What the task requires — Your job is to report every line of the entries that has "computer".

Information provided —
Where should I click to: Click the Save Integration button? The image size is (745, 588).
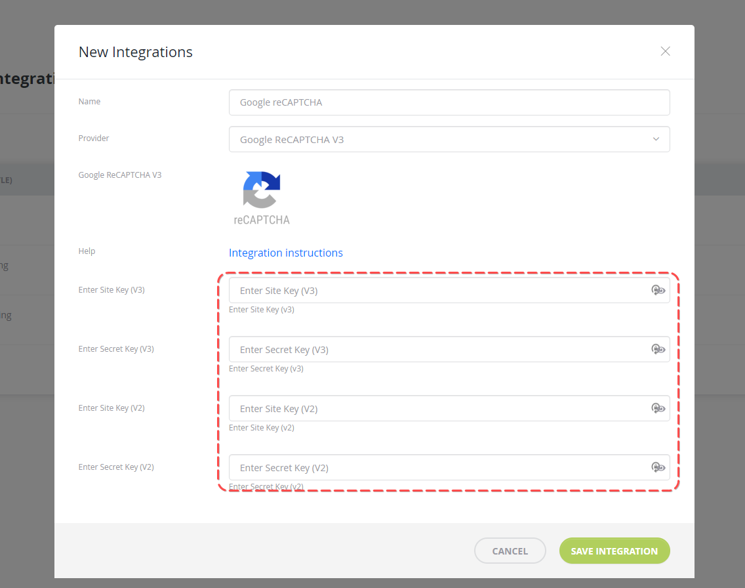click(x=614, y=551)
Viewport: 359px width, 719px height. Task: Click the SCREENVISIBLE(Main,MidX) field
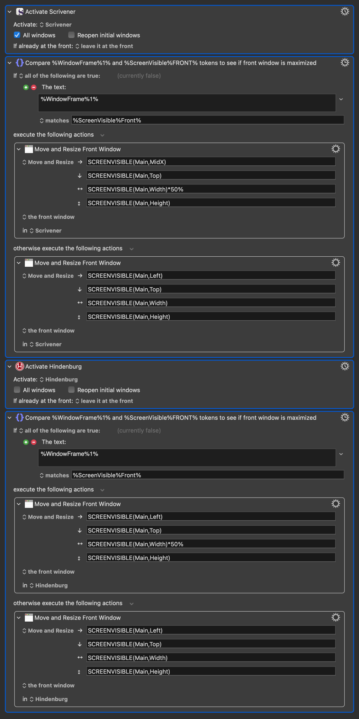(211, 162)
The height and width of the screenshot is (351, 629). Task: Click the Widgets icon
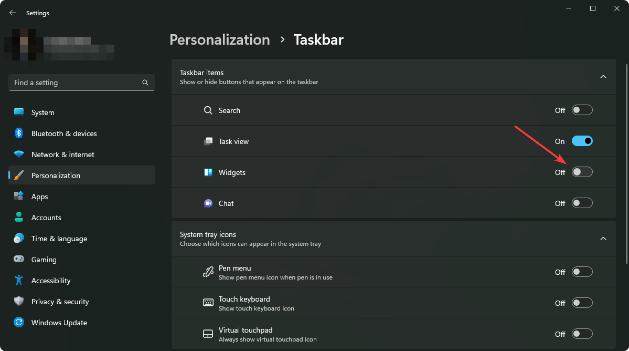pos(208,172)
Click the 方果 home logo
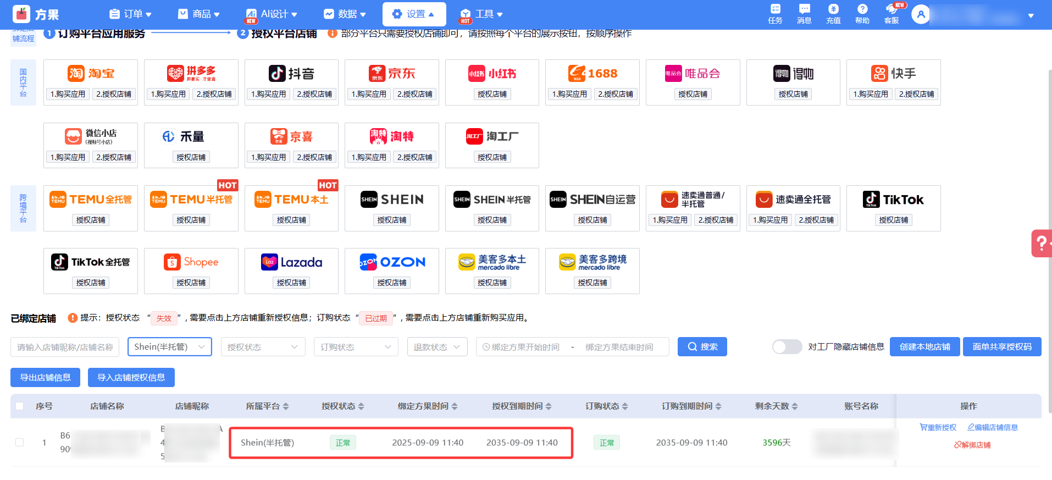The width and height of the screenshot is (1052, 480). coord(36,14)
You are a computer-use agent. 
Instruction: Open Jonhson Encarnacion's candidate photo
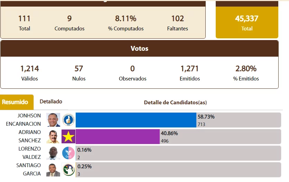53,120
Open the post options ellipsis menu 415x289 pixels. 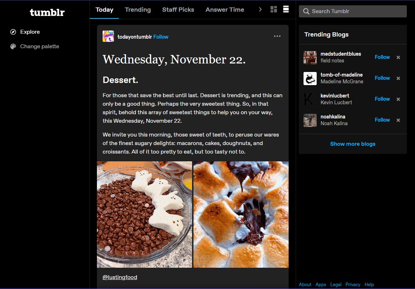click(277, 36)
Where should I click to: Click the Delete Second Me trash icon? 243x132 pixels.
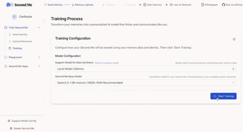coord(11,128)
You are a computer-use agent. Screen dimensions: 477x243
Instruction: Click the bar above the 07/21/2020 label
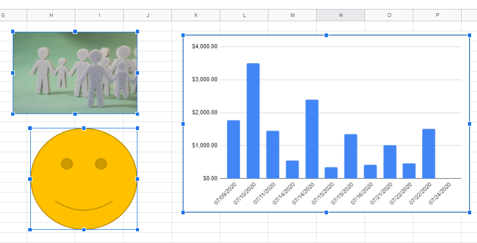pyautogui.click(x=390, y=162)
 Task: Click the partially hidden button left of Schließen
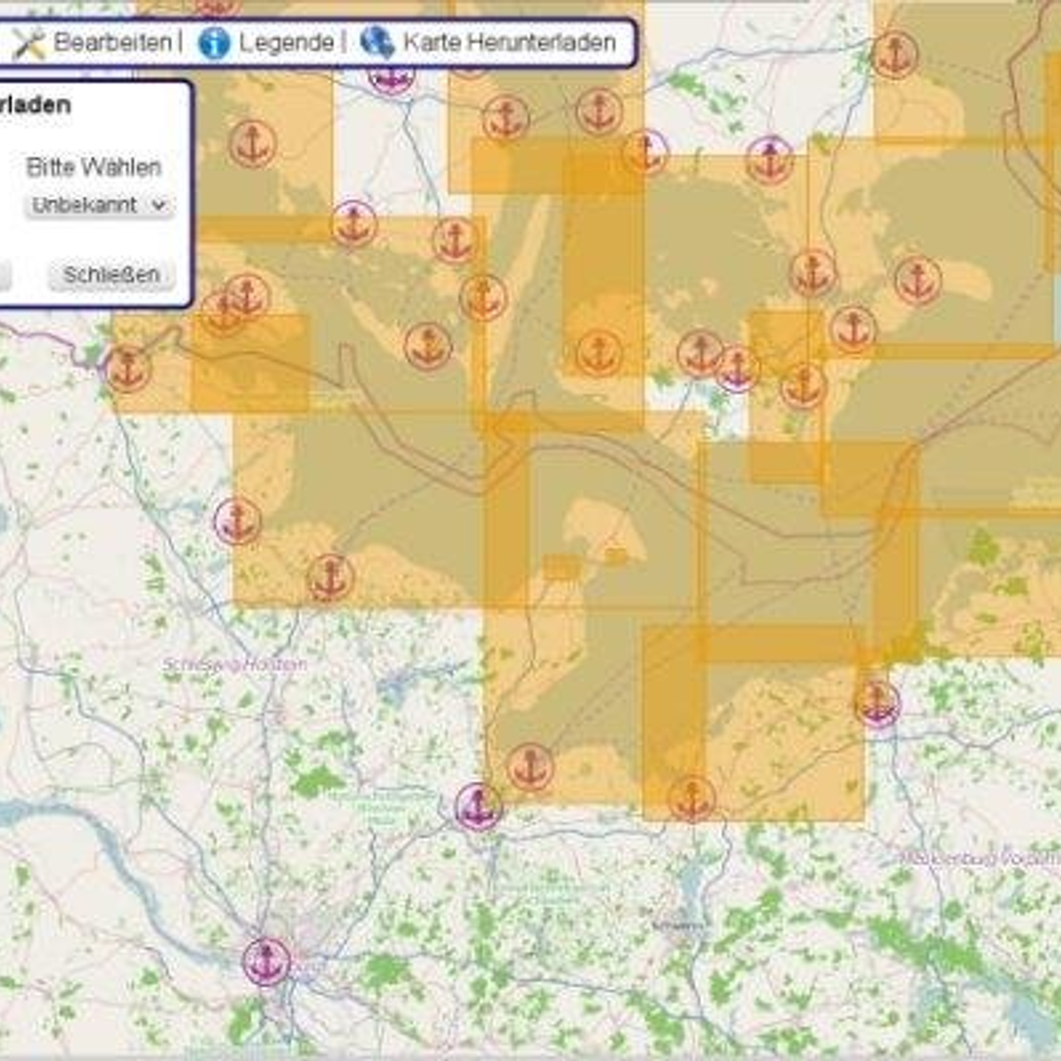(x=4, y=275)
* * *
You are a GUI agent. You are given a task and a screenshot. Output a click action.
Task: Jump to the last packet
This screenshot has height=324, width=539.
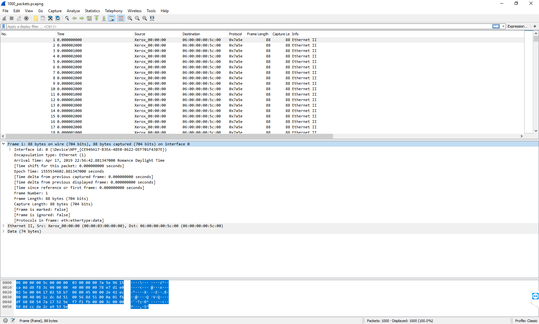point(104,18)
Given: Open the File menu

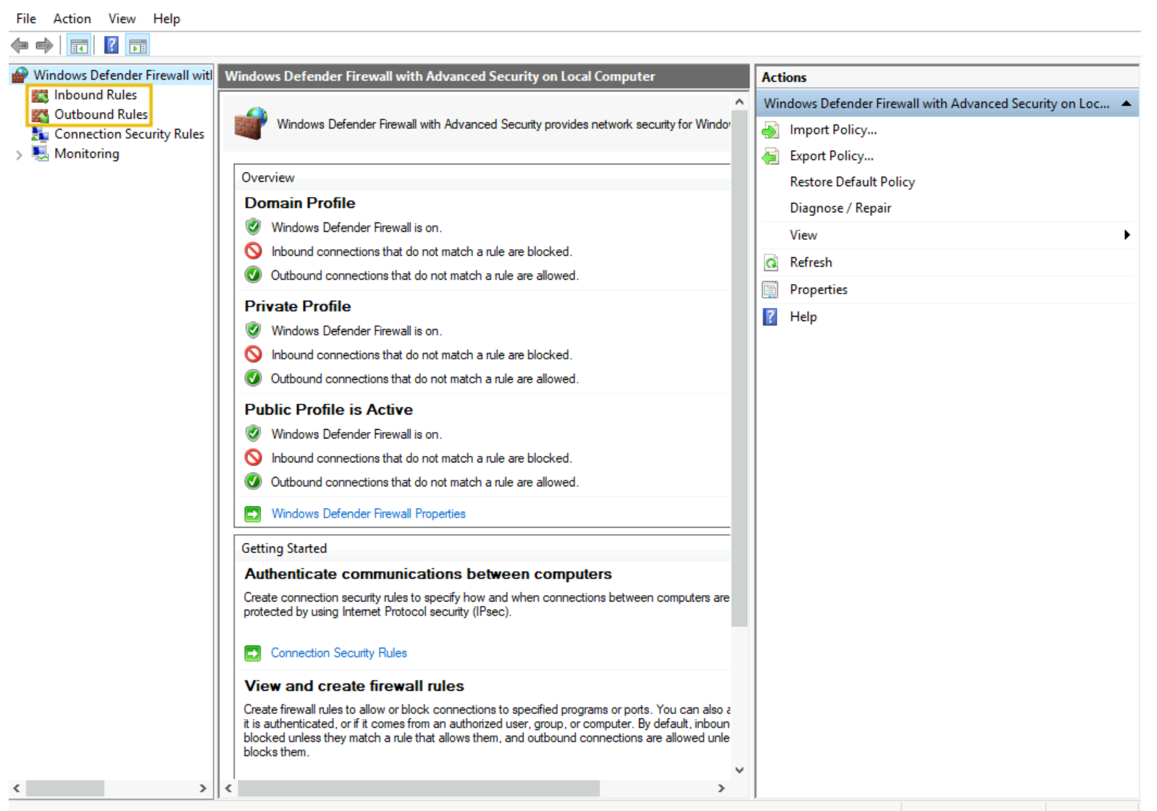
==
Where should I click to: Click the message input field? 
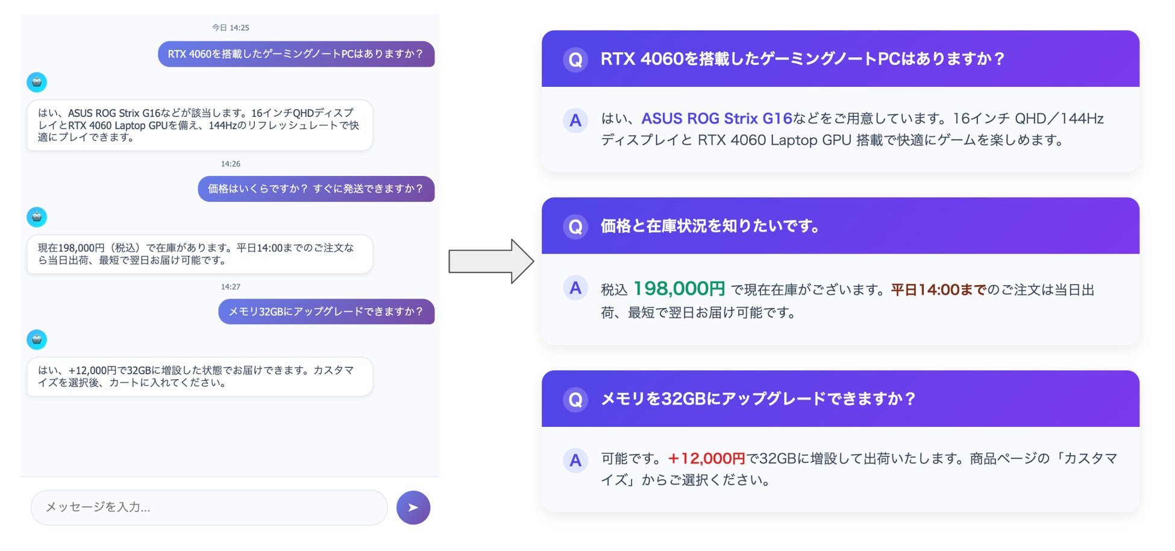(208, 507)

Answer below —
You are a computer-use agent. 
You are a computer-use agent. Screen dimensions: 477x243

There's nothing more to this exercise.